Yirmi iki kitaptır hepsi. 52 yılda, çok değil ama az da değil. Ödüller için de az demem şimdi ayıp olur. Hiç beklenilmeyen yerlerde rastlaştığım okurlar sevindiricidir. Dahası, coşku bile verir. Ama çok bilinen bir yazar olamadım ben. Doğrusu, pek de aldırış etmedim. Yaşım da 70’i geçti artık. Tren gitti ama istasyonda olmak güzeldi. Yine de, bir zamanlar bir şeyler yazmış olmanın tadını iyi çıkardım. Evet, yazarken alınan bir haz duygusu var, -yoksa çekilir çile değildir gerçekte. İğneyle kuyu kazmak enayilik olur. Yani, kazmayla kuyu kazmak bile yeterince güçtür. Ter dökmek gerekir. Yazarların sol bileğinde bir terlik olur.
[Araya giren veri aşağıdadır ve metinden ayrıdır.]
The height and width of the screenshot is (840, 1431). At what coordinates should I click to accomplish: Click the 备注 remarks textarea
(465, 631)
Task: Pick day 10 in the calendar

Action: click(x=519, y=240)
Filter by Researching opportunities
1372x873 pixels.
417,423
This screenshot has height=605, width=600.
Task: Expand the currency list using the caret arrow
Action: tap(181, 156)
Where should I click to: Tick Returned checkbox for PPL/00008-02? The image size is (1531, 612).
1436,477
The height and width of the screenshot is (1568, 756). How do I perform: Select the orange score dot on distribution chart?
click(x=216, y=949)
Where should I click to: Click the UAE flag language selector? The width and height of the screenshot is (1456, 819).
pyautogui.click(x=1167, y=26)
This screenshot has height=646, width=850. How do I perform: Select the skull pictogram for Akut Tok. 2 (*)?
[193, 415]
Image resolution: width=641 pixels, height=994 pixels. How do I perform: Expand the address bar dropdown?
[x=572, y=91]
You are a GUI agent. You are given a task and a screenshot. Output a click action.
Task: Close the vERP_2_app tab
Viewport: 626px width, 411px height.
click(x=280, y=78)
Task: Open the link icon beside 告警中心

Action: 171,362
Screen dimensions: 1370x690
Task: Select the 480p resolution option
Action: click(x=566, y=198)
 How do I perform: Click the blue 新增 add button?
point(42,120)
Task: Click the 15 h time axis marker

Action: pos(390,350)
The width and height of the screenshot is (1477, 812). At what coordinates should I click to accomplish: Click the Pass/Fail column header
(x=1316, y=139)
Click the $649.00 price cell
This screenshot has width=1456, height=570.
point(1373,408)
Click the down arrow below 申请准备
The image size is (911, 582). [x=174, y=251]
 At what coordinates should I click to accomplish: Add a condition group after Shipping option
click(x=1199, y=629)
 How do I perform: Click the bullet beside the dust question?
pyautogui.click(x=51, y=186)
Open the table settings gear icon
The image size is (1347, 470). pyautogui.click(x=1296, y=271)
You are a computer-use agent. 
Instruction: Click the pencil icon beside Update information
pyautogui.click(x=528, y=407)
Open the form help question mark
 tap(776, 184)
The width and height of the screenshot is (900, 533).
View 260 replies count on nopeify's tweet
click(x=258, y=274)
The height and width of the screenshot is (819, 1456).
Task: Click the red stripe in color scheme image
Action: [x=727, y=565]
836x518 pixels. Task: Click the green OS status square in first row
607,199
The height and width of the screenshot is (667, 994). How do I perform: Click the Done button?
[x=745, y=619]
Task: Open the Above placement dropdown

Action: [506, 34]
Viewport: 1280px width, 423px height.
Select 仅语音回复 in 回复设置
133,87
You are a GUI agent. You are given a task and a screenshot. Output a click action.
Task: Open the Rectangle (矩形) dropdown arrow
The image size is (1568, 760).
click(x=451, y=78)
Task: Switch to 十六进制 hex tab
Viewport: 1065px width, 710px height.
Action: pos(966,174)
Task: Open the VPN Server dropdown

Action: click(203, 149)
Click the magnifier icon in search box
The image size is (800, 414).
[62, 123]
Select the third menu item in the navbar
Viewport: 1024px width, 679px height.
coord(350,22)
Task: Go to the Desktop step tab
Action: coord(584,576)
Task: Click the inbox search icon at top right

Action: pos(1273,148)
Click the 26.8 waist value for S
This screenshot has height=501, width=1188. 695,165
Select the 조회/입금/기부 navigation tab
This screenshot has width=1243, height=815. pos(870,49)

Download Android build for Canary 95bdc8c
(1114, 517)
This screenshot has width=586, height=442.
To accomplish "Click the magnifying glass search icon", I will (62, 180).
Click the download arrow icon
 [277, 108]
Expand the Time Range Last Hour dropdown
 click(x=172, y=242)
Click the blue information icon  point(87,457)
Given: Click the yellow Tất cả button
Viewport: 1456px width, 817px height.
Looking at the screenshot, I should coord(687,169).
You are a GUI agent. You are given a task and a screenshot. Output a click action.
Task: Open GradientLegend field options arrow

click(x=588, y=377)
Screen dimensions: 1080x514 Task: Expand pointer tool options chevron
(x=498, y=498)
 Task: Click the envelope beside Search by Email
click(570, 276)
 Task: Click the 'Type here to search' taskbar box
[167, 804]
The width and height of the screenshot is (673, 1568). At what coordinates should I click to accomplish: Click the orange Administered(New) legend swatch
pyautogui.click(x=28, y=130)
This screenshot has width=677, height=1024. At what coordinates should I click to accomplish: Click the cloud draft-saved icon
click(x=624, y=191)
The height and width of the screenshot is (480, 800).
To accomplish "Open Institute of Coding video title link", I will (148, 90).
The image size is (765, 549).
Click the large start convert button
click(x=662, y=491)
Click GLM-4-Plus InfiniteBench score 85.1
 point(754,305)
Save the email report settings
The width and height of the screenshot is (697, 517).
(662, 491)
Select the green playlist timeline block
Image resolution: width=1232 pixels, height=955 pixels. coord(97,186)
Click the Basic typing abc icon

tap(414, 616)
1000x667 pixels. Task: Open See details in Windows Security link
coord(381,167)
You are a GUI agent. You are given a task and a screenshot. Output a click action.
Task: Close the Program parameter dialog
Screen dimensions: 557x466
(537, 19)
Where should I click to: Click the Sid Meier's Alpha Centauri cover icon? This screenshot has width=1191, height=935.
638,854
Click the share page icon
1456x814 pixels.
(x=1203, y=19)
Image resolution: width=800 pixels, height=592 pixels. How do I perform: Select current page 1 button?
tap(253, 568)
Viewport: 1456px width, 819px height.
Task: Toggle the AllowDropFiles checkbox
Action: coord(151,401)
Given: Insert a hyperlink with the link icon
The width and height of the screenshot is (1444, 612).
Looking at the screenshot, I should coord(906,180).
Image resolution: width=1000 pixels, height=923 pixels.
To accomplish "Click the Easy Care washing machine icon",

Yazarken terledikçe ona silerler.
-Sırtınızdan gelen ağrı mı, toplumdan gelen ağrı mı; hangisi canınızı daha çok yakmaya yetti?
İnsanların gözlerinden.. sözlerinden gelen ağrının yoktur ilacı.
-Aslında size öykü ve romanlarınızı yazdıran, anlatma ihtiyacınızın temelindeki bu duygu/sancı mıydı?
Evet, ama ben kamburum, ben kamburum diye diye ağlayan şeyler yazmadım hiç. Bakın, bir kamburluğun oluşması çok dertli olur. Ne kadar küçük yaşta başlarsa, dert de o kadar uzun sürer. Bende 16 yaşından falan sonra vücut o kendi istediği biçimi –tedavilere karşı direttiği biçimi- alınca, sancılar sona erdi. Ama bir başka dert başladı: İnsanlar! Bana hiç rahat vermediler.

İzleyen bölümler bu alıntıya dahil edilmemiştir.